Bislang sehen die "Flottengrenzwerte" der Europäischen Union vor, dass die alle in der EU zugelassenen Neuwagen eines Herstellers aktuell durchschnittlich 93,6 Gramm CO2 pro Kilometer ausstoßen. Der zulässige CO2-Ausstoß soll bis 2035 schrittweise auf null Gramm pro Kilometer abgesenkt werden. Merz hält dies für unrealistisch. Er zitierte einen großen Hersteller, der angebe, dass bis zum Jahr 2035 für die Elektromobilität nur etwa 50 Prozent Marktdurchdringung im Pkw-Bereich möglich sei.

Der Kanzler pochte auf mehr Flexibilität. "Das bedeutet im Klartext, dass ich die Automobilindustrie und die Zulieferer in Deutschland ermutigen möchte, in allen denkbaren Antriebstechnologien weiter zu forschen und zu entwickeln und dafür zu sorgen, dass sie auf unterschiedlichste Weise das Thema Klimaneutralität gemeinsam erreichen", sagte er. Verbrenner können nur dann im Betrieb klimaneutral sein, wenn sie mit synthetischen oder biogenen Kraftstoffen betrieben werden, die vollständig mit erneuerbarer Energie hergestellt und aus CO2 hergestellt wurden, das zuvor aufwendig aus der Luft gewonnen wurde. "Der Weg zur Elektromobilität ist eröffnet, er wird die zentrale Antriebstechnologie der nächsten Jahre - voraussichtlich - sein", sagte Merz. "Dieser Weg wird konsequent weitergegangen."

Finanzminister Lars Klingbeil (SPD) ergänzte, man stelle den Umstieg auf E-Mobilität und die Klimaziele nicht in Frage. Dennoch zeigte er sich offen für eine Lockerung der deutschen Position in Brüssel, etwa bei Plug-in-Hybriden und sogenannten Range Extendern, also zusätzlichen Aggregate in einem Elektrofahrzeug, die die Reichweite erhöhen. "Wir müssen außerdem unser Knowhow sichern und auf Zukunftstechnologien setzen", erklärte er. "Dazu gehören neue Antriebsformen und Batterietechnologie `made in Germany`."

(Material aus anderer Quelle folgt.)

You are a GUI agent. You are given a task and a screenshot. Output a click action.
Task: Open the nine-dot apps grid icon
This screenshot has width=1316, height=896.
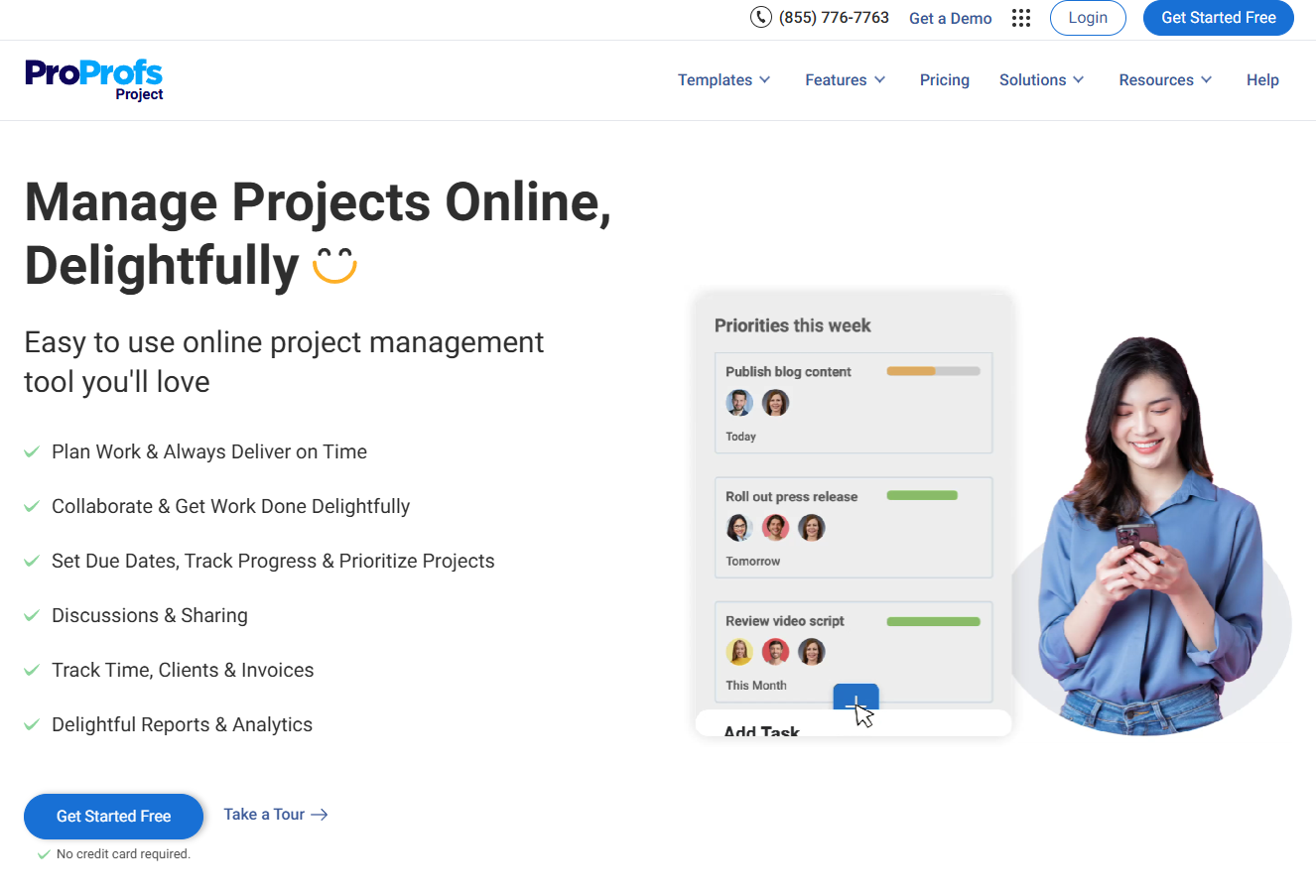(1020, 18)
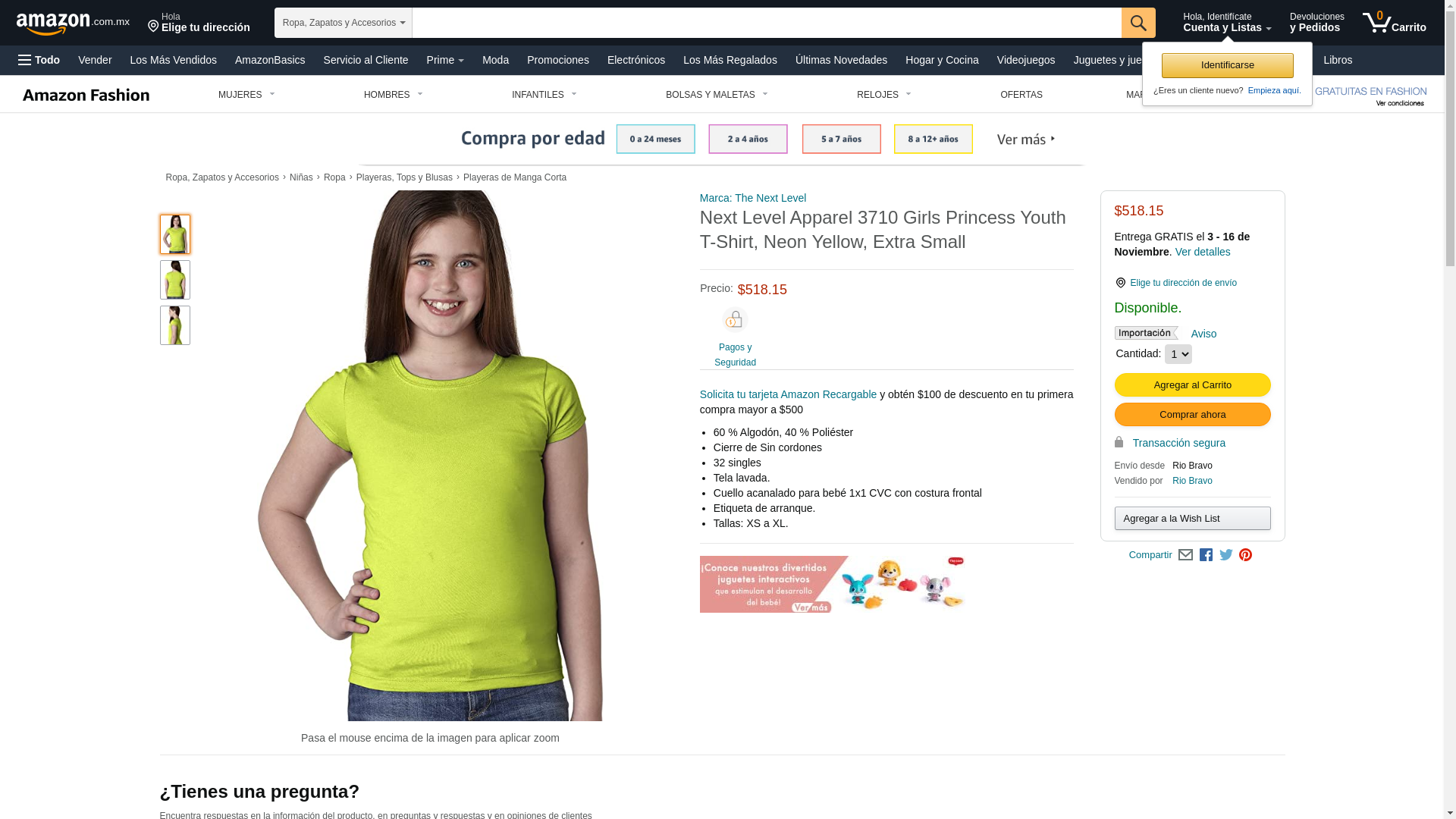1456x819 pixels.
Task: Click the search magnifier button
Action: pyautogui.click(x=1138, y=23)
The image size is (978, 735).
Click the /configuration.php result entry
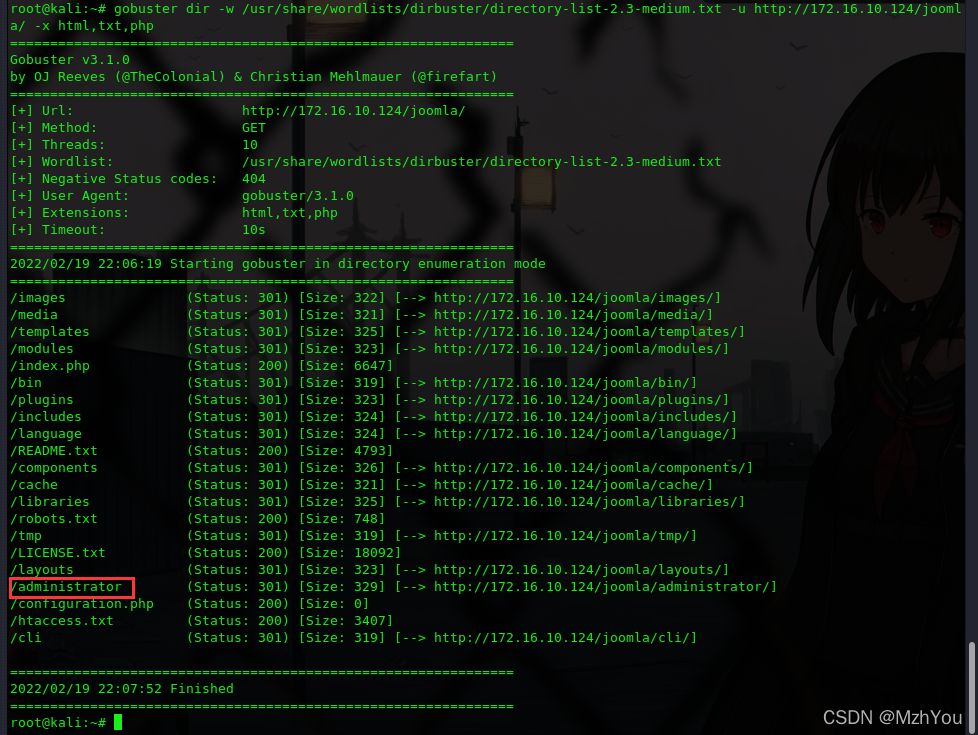pos(82,604)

Hildegard Müller, Präsidentin des Verbands der Automobilindustrie begrüßte, dass die Bundesregierung den Handlungsbedarf bei den Flottengrenzwerten erkannt habe. "Die Herausforderungen der CO2-Flottenregulierung sind vor allem in Brüssel entstanden und deshalb braucht es auch Brüsseler Lösungen", sagte sie. "Um diese zu finden ist eine starke und geeinte Stimme Deutschlands von entscheidender Bedeutung."

Christiane Benner, Vorsitzende der IG Metall, lobte den Gipfel. Es sei klar geworden, "dass wir unsere Stimme erheben müssen Richtung Brüssel, aber auch hier einstimmig in Berlin, denn der Arbeitsplatzabbau in der Automobilbranche geht weiter". Man brauche flexiblere Regelungen in Brüssel. "Aber wir brauchen vor allem jetzt mehr Unterstützung für die Elektromobilität: Stichworte Ladesäulen, Strompreise, Kaufanreize, Bezahlbarkeit. Und das sind die Punkte, da brauchen wir definitiv einen `Push`, denn die meisten Automobil-Arbeitsplätze der Zukunft hängen daran"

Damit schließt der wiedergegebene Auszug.